● Material to process
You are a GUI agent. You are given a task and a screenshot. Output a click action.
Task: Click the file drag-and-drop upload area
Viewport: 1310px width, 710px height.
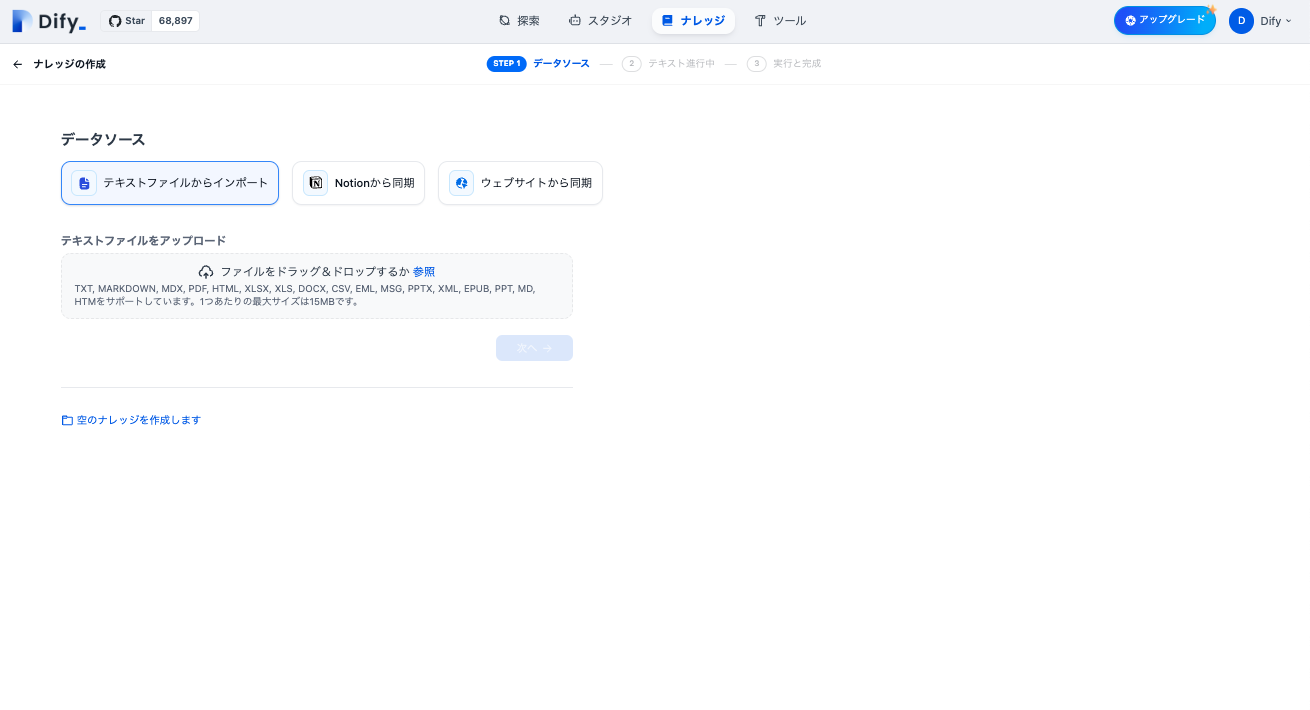pyautogui.click(x=316, y=295)
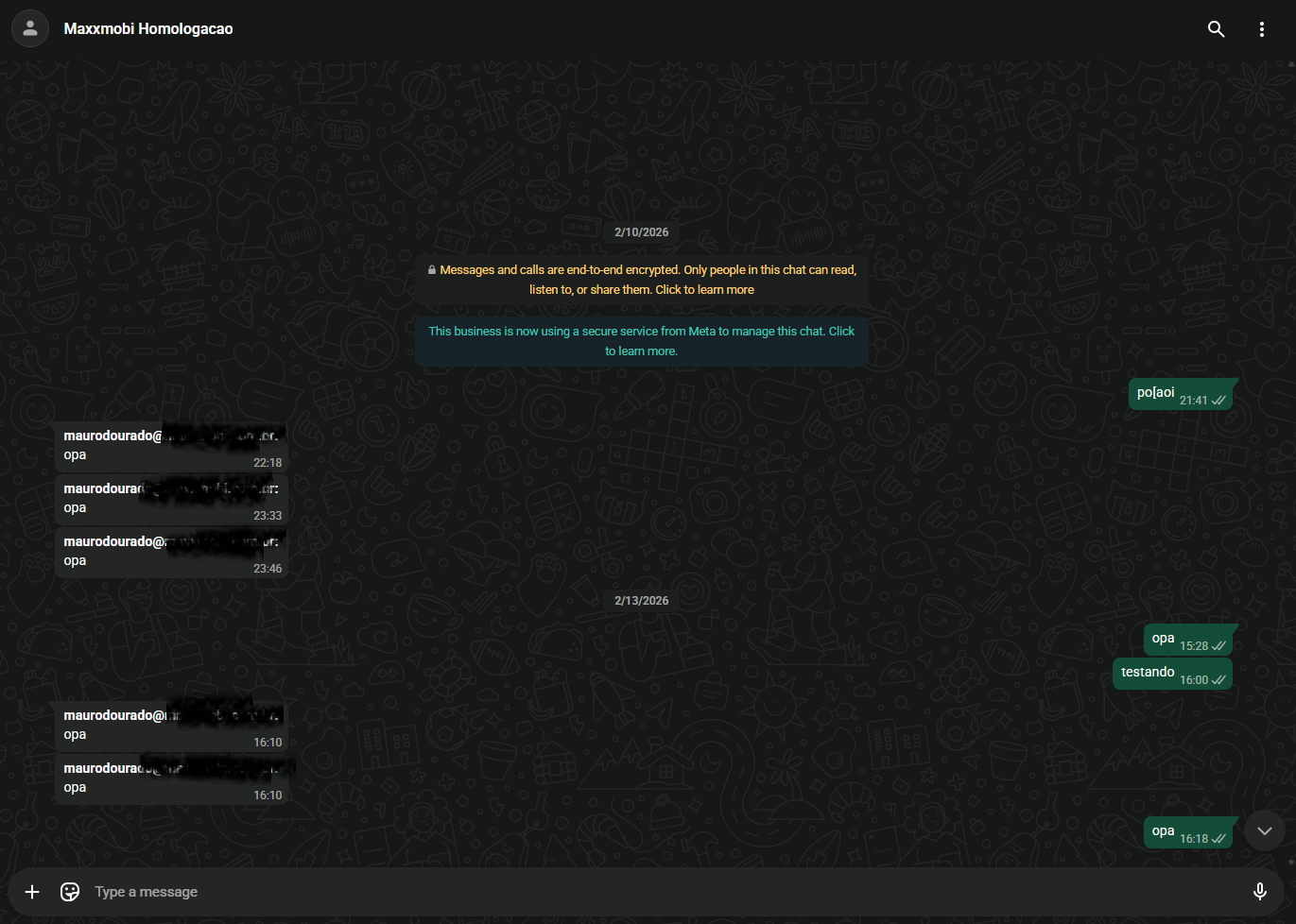Image resolution: width=1296 pixels, height=924 pixels.
Task: Open the Maxxmobi Homologacao contact info
Action: point(148,28)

● Exercise
Above are the records; give them all again exactly, apart from the pictures.

● The answer
You are a GUI agent. You are given a task and a screenshot. Output a click action.
Task: Click the file drag-and-drop upload area
Viewport: 1310px width, 710px height.
pyautogui.click(x=316, y=295)
Image resolution: width=1296 pixels, height=924 pixels.
Task: Open the Maxxmobi Homologacao contact info
Action: point(148,28)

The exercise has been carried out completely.